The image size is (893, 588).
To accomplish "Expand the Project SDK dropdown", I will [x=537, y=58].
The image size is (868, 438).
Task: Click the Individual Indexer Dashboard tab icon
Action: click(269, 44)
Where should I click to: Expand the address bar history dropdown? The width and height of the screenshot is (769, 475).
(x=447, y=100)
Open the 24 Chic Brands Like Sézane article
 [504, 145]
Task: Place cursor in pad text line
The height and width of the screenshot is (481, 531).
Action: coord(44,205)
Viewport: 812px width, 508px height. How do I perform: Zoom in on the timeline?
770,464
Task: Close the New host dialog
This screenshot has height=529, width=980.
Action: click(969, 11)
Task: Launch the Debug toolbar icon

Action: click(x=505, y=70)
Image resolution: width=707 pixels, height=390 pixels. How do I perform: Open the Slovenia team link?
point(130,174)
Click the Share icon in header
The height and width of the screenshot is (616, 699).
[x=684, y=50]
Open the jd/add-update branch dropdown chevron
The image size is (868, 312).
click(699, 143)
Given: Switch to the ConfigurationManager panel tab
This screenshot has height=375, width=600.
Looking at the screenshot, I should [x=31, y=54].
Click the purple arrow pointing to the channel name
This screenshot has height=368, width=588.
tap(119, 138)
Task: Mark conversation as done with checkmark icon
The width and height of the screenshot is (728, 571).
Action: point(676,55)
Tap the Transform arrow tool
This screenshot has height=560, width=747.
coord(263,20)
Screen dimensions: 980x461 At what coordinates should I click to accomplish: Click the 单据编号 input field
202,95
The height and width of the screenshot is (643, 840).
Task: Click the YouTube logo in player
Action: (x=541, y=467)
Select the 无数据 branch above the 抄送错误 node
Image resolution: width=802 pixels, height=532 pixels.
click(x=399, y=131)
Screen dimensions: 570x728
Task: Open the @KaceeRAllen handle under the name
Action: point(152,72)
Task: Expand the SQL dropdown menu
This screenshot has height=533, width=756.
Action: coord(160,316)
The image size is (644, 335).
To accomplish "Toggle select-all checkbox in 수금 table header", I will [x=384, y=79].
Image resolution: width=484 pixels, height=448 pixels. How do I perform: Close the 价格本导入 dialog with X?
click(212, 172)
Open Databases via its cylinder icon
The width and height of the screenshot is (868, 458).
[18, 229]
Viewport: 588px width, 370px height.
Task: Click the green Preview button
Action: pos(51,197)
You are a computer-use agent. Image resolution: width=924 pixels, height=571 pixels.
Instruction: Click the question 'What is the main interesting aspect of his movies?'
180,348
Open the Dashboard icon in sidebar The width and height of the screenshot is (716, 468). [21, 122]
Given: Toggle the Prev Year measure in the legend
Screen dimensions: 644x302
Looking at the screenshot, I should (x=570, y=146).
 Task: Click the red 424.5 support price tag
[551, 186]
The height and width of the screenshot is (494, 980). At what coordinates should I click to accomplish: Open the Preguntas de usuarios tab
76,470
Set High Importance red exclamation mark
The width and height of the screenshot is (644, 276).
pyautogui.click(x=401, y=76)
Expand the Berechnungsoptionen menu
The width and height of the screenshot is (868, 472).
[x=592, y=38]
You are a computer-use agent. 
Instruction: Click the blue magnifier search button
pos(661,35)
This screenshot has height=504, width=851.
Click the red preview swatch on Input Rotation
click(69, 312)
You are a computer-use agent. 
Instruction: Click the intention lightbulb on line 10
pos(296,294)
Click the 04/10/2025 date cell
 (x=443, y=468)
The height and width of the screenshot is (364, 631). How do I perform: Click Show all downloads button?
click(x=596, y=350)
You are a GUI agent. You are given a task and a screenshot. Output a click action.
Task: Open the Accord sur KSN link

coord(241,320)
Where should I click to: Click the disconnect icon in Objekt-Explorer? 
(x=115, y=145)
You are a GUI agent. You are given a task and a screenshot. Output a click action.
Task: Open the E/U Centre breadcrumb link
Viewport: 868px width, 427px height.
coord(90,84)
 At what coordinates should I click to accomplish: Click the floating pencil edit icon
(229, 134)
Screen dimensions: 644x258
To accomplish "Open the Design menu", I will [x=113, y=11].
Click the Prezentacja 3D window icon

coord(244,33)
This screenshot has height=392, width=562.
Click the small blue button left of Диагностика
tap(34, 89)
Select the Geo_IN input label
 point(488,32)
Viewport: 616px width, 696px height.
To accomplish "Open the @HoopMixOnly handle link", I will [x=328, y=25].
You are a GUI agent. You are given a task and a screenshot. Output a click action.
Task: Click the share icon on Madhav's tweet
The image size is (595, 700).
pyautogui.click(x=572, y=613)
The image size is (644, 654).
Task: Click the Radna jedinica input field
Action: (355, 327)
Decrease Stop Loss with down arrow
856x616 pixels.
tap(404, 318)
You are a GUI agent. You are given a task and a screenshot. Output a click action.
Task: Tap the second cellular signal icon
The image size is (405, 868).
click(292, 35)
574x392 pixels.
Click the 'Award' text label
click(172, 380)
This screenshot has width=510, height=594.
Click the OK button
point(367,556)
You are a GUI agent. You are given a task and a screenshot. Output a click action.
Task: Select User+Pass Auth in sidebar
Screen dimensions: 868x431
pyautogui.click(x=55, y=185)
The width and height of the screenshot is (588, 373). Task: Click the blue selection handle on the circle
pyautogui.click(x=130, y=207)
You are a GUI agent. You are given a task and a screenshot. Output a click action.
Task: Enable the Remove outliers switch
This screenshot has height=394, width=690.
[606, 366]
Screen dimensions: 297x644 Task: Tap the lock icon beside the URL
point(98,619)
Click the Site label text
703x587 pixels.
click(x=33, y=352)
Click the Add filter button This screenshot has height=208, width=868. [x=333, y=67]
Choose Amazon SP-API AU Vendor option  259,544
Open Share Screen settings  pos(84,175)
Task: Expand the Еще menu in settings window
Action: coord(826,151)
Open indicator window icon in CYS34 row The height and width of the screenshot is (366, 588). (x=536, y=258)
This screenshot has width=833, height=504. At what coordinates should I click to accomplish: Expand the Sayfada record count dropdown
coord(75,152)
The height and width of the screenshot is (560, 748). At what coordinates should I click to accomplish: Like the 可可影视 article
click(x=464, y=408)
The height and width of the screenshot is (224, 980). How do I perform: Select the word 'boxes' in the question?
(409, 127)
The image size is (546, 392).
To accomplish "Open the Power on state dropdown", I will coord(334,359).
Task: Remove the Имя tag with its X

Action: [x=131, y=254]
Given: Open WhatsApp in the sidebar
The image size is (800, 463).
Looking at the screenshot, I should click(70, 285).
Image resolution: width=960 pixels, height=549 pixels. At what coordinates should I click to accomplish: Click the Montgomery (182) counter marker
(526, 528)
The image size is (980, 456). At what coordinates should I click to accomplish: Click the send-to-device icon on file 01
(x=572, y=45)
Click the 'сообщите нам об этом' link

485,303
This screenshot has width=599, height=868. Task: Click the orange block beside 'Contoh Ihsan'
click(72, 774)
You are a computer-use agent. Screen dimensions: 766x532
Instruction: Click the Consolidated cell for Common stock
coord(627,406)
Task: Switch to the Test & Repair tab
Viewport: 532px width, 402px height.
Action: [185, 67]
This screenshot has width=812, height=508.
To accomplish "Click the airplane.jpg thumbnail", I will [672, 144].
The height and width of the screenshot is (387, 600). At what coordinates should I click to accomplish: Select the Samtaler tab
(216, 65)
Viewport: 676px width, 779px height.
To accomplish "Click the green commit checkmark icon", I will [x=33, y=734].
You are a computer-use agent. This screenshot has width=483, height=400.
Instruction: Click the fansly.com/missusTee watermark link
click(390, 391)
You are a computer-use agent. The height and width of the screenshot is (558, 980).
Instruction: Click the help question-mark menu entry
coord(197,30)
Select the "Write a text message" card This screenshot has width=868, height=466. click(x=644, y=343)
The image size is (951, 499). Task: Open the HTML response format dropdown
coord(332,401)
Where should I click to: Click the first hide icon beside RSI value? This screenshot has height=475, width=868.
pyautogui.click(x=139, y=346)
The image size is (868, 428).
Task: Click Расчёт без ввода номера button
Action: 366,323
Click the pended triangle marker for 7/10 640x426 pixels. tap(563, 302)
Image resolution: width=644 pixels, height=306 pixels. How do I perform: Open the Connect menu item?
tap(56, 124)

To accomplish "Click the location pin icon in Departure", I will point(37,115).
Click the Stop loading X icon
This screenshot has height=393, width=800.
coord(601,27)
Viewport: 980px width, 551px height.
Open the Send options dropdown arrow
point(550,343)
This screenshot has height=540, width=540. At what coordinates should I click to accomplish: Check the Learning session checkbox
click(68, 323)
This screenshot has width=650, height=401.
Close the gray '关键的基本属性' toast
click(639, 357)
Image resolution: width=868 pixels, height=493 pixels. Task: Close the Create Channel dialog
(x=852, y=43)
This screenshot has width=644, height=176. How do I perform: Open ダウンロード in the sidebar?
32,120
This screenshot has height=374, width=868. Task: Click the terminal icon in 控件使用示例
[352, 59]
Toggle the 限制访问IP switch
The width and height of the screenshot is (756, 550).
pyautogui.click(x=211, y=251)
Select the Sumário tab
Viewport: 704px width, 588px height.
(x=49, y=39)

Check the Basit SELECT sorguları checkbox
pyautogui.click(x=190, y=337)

________________________

Work order
Find out how many lines above hold "Toggle". Write only the number.

Written answer
3